Pulling Canada Towards A Cleaner Future
Sustainability Our nation’s rail infrastructure is one of our most efficient forms of transportation; the Railway Association of Canada shares how we can leverage this to move Canada towards a cleaner future.
There is a Canadian industry that has reduced greenhouse gas (GHG) emissions by 40 percent while increasing workload by 80 percent. Long known as an efficient, safe, and environmentally friendly mode of transportation, this industry is well placed to support Canada’s economic objectives while helping it meet its emission-reduction targets. It is our national railway system.

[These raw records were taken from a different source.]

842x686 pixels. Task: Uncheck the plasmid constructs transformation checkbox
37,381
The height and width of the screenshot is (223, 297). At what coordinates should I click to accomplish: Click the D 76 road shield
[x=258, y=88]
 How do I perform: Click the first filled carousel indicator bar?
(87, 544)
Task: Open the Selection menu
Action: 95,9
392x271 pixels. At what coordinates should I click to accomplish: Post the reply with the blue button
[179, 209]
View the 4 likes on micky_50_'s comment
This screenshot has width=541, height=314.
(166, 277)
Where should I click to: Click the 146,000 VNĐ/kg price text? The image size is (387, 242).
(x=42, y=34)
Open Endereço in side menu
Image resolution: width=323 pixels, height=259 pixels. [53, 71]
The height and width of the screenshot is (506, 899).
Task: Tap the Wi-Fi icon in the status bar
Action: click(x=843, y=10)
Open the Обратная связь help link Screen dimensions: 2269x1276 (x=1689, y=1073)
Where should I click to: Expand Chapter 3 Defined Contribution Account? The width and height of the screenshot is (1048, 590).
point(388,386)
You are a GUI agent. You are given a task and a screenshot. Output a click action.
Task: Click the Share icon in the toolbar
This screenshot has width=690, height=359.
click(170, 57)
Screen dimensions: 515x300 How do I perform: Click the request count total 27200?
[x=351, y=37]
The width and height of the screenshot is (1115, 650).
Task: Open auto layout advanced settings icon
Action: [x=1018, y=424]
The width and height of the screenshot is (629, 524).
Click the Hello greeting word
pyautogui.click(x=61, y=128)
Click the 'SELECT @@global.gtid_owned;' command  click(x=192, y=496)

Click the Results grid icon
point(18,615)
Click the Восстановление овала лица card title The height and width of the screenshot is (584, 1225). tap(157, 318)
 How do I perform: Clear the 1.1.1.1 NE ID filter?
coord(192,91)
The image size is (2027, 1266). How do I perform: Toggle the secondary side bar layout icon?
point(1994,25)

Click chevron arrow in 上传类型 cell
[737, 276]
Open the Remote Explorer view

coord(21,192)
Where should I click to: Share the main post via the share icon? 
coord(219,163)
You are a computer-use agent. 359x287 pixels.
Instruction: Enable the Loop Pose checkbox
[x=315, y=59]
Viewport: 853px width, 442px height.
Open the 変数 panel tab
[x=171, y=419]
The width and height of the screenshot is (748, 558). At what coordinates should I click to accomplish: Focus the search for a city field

Railways: a vital spur of the Canadian economy
According to the Railway Association of Canada (RAC), which represents freight and passenger railway companies, close to 82 million passengers and more than $280 billion worth of goods move by rail in Canada annually. Twenty-four hundred locomotives transport goods and people across more than 44,000 kilometres of track spanning nine provinces and one territory.
“We live in a geographically diverse country with a resource-based, export-focused economy that can compete internationally because of a safe, competitive, efficient, and environmentally friendly railway network” says Michael Gullo, RAC’s Director of Policy, Economic and Environmental Affairs. “Canada’s natural resource industry is poised for long-term success, and the railways are a big part of that story.”
Transporting climate change policy into the future
Whether through a taxation-based system or a market-based cap-and-trade approach, carbon pricing aspires to reduce emissions at the lowest possible cost to Canadians. Under all systems, railways are subject to compliance costs as fuel users, which typically translates into increased expenses for them and higher prices for their customers.
While the objectives of these frameworks are to limit the harmful effects of climate change, questions remain as to whether current pricing levels will lead to substantive emissions reductions in the transportation sector, which produces approximately 30 percent of Canada’s GHGs.
As an energy-efficient and low-emitting mode of transportation, Canada’s railway industry believes it can help Canada meet its GHG reduction goals. For example, a modal shift to freight rail from long-haul trucking offers a near-term solution to reducing GHG emissions while simultaneously supporting economic growth and prosperity. In Canada, rail can move one tonne of freight more than 200 kilometres on a single litre of fuel. A 100-car freight train carrying 10,000 tonnes of goods could remove more than 300 trucks from our congested road and highway network.
“A 10 percent shift of truck traffic to rail would translate to a 3.7-megatonne reduction in CO2 equivalent, while 15 percent would result in a 5.6-megatonne reduction,” says Gullo. “Both of those figures surpass the potential reductions that are going to be achieved by BC’s carbon tax, which is envisioning only a 3-megatonne reduction by the year 2030.”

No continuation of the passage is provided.